За дверью послышался шум, — кто-то расхаживал там.
— Ого! — с горькой усмешкой сказал Оливье. — Дегре будит своих товарищей, как будто я могу отсюда убежать! Однако продолжу мой рассказ. Хозяин обращался со мною строго, хотя вскоре я стал лучшим учеником и под конец даже превзошел его самого. Однажды в нашу мастерскую зашел приезжий, собиравшийся купить какие-то драгоценности. Когда ему на глаза попалось красивое ожерелье моей работы, он похлопал меня по плечу и, любуясь этой вещью, приветливо сказал: «Э-э, молодой друг мой, да это же превосходная работа. Право, я не знаю, кто бы мог с вами сравниться, если не считать Рене Кардильяка, — а он, конечно, самый великий ювелир на свете. Вот к кому вам надо было бы пойти; он с радостью примет вас в свою мастерскую, потому что вы один могли бы помогать ему в его замечательной работе и только у него вам есть чему поучиться». Слова незнакомца запали мне в душу. В Женеве я уже не находил себе покоя, могучая сила влекла меня прочь. Мне наконец удалось уйти от своего хозяина. Я приехал в Париж. Рене Кардильяк принял меня холодно и сурово. Но я не отставал от него, пока он не дал мне работу, правда самую незначительную. Я должен был сделать маленькое колечко. Когда я принес ему свою работу, он уставился на меня сверкающими глазами, как будто хотел заглянуть мне в душу. А потом сказал: «Ты хороший и умелый подмастерье, можешь поселиться у меня в доме и работать в мастерской. Я буду хорошо платить тебе, останешься доволен». Кардильяк свое слово сдержал. Я уже несколько недель жил у него, но еще не видел Мадлон, которая, если не ошибаюсь, находилась в то время в деревне у какой-то тетки. Наконец она приехала. О боже, что со мною было, когда я увидел этого ангела! Любил ли кто-нибудь так, как я? А теперь!.. О моя Мадлон!..

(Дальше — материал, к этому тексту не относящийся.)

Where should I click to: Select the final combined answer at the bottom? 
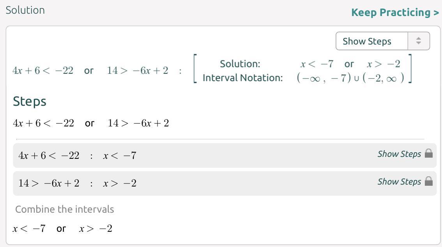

Оливье, охваченный тоскою, не мог продолжать. Он закрыл лицо руками и горько зарыдал. Наконец, с трудом преодолев свое безумное отчаяние, он вновь обратился к прерванному рассказу:
— Мадлон смотрела на меня приветливо. Она все чаще стала заходить в мастерскую. Я был в восторге, когда убедился, что она меня любит.